Sevgili Fatmagül,
Bugünlerde tatlı bir telaşın içindesiniz sen ve arkadaşların. Bir koşturmacadır sürüyor. Eline küçük bir kağıt parçası geçiren birinin peşinden koşuyor. “Hocam bana yıllık yazar mısınız?” Hayır, demek mi? Cevabı yazının kendisidir.
Neler yazıyor gençler, malum. Bu kısmını geçelim. Ben süreçteyim. Defterlerin öylesine açılan ilk bölümünden koparılan sayfalar kıymetli bir nesneye dönüşüyor bir anda. Evet, müsvedde, kıymetini bu doğallığından alıyor. Aşık-maşuk haberleşmelerindeki mektuplar kadar değer atfedilmiş her birine. Bazen yazının muhatabına teslim edilmeden bütün sınıfa gösterilmiş, cümleler aşikar edilmiş. Bazen bir devlet sırrı muamelesi görmüş, “çok gizli” kaşesi vurulmuş.
Yazılanların özel dosyalar içinde biriktirilmesi, en yakın arkadaşlarla paylaşılması. Dudaklara asılan sürur ve hüzün. Ama hep sıcak, candan. Sonrasında o candan satırların, teknolojiye yenik düşerek sayısal ortamlara aktarılışı. Sizin ısrarla “andaç” dediğiniz, benimse “yıllık” dediğim soğuk yüzlü kuşe sayfalara emanet edilmesi.

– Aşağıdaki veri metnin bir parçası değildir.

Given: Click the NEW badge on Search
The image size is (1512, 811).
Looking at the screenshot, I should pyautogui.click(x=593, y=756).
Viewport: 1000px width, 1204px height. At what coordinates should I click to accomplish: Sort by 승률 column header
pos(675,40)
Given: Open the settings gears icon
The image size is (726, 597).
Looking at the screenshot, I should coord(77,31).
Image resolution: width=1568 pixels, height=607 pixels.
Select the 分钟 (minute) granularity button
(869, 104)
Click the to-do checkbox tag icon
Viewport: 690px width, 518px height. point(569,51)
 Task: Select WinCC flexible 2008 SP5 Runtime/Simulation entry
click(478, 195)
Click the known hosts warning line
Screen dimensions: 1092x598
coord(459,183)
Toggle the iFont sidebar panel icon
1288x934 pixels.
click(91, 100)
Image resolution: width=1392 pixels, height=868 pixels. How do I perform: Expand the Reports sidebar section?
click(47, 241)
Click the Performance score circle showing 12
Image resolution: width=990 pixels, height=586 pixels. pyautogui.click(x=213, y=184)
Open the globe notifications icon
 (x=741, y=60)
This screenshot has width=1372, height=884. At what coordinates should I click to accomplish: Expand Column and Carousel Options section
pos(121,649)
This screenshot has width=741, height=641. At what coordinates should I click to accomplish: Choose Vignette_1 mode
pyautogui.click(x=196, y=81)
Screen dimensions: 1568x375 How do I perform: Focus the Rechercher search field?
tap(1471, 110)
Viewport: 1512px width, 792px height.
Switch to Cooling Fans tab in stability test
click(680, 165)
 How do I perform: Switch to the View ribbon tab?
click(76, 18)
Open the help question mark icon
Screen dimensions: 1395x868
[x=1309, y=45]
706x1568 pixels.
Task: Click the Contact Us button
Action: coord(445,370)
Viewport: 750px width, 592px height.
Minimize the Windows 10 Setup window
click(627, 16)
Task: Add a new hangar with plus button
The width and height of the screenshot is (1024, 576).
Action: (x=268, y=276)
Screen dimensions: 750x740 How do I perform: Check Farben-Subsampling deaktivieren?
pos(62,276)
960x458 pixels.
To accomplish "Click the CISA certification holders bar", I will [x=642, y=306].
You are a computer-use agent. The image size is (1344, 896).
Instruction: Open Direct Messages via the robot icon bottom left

O sayfalar için verilmiş çok özel pozların yanında, dostların emanet satırlarının bir sığıntı gibi duruşu. Zevksiz matbaacıların ve dilden habersiz sayfa düzenleyicilerin elinde büyünün kayboluşu.
Bu telaş bittiğinde nelerin biteceğini bir bilsen. Boş ver, bilme istersen!